Pada saat proses konstruksi pembangunan paragon city memberikan polusi
kebisingan bagi masyarakat sekitar khususnya masyarakat kampung Sekayu. Selain
itu selama proses konstruksi, limbah konstruksi juga merusak lingkungan sekitar dan
pada saat bangunan itu sudah berdiri, limbah bangunan tersebut juga mengganggu
lingkungan kampung Sekayu.
13
Pada saat perjanjian awal, pihak paragon city menjanjikan tidak akan menimbulkan
kemacetan pada area jalan sekitar kompleks paragon city. Ramp melingkar menuju
lantai parkir dibagian paling atas yang sangat rumit adalah salah satu penyebab
kemacetan di Jalan Pemuda. Paragon city yang terletak di sudut persimpulan jalan
yang notabene memiliki tingkat aktivitas kendaraan yang tinggi juga memicu
kemacetan yang terjadi di Jalan Pemuda.
Pembangunan mall Paragon city yang bertempat di Jalan Pemuda juga merupakan
kesalahan dari pemerintah kota karena di sana merupakan kawasan pengembangan
bangunan-bangunan sejarah dan budaya. Pembangunan Paragon city juga
bertempat di daerah lintasan pesawat. Gedung Paragon city yang tinggi menghalangi
pandangan pilot untuk mendaratkan pesawatnya di bandara Ahmad Yani, karena
terhalang oleh tinggi bangunan.
Berhubungan dengan teori deontologi moral, pembangunan Paragon city mall juga
terdapat banyak pelanggaran. Dalam teori deontologi moral disebutkan, semua orang
berkedudukan seimbang, tidak ada orang yang dapat atau berhak memanfaatkan
orang lain atau melampaui kebebasan orang lain.
Dilihat dari kenyataan yang terjadi, maka dapat disimpulkan bahwa pada kasus ini,
pembangunan Paragon city mall telah memanfaatkan orang lain yaitu masyarakat
kampung Sekayu serta telah melampaui kebebasan orang lain yang ditunjukkan
dengan pengambilan lahan milik PT. Pertamina.
Dalam teori deontologi moral juga disebutkan, suatu yang tidak konsisten secara
logika dan merusak pendapaat pribadi serta orang lain adalah tidak etis secara
moral. Hal ini terjadi pada kasus pembangunan Paragon city mall. Pihak Paragon
tidak konsisten serta tidak menepati janjinya untuk mengatasi kemacetan yang
ditimbulkan oleh pembangunan tersebut. Pembuangan limbah yang merusak
lingkungan masyarakat kampung Sekayu adalah hasil ketidak-konsistenan dari pihak
Parago yang menjanjikan lingkungan bersih dan sehat.
14
II. SARAN
Isu lingkungan termasuk salah satu tantangan dalam dunia desain arsitektur.
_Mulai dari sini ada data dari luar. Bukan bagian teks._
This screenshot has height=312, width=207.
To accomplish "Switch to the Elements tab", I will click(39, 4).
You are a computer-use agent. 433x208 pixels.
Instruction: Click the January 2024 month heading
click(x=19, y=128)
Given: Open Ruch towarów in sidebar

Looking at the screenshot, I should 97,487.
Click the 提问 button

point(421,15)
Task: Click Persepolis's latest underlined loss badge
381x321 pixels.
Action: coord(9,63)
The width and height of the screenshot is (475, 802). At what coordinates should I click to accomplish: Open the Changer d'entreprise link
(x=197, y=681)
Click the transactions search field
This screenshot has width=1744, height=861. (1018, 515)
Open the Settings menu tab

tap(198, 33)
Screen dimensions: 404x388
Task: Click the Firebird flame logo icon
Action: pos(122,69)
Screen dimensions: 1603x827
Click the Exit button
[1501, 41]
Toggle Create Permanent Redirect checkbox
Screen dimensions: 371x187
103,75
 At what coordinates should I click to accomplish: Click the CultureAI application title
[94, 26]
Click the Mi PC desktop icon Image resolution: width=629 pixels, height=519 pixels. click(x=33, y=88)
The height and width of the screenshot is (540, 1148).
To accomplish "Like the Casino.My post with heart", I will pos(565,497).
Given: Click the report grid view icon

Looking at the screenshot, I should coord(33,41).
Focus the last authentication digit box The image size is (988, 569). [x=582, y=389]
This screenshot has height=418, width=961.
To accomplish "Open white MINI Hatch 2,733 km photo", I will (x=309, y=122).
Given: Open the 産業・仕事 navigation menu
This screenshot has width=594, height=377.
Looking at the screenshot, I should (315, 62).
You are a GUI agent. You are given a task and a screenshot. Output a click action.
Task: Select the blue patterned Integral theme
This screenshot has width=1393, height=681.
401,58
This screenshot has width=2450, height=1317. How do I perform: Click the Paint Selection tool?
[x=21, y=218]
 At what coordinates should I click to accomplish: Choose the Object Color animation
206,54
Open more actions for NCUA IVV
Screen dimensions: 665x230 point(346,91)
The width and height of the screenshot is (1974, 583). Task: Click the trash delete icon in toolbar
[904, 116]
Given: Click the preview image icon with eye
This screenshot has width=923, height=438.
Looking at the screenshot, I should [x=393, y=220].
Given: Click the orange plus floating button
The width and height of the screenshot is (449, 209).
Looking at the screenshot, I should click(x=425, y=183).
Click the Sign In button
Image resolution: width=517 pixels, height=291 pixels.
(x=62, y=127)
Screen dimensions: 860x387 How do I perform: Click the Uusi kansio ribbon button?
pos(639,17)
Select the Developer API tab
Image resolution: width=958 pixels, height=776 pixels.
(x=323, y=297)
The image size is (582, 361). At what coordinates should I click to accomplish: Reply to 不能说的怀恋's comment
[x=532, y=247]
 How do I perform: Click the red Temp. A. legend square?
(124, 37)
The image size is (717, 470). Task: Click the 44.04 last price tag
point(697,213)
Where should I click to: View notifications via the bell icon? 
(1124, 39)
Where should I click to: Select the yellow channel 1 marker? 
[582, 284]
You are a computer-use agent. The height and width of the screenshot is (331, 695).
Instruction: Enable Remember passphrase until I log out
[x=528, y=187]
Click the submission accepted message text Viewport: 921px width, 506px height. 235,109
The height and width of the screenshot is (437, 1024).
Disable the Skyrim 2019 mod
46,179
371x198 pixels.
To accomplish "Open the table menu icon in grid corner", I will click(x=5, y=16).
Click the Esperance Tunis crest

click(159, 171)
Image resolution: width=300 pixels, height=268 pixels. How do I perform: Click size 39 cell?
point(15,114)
Pemanasan global menuntut para arsitek untuk dapat menciptakan desain ramah
lingkungan. Perkembangan gaya idup, pengetahuan dan teknologi, dan lokalitas atau
budaya setempat harus dipadukan dalam satu desain yang tetap kreatif menarik dan
nyaman. Tanggung jawab moral seorang arsitek adalah harus berpikir jauh kedepan
bukan hanya memikirkan desain bangunan tetapi juga harus memikirkan
kelangsungan hidup sosial dan lingkungan dimasa depan.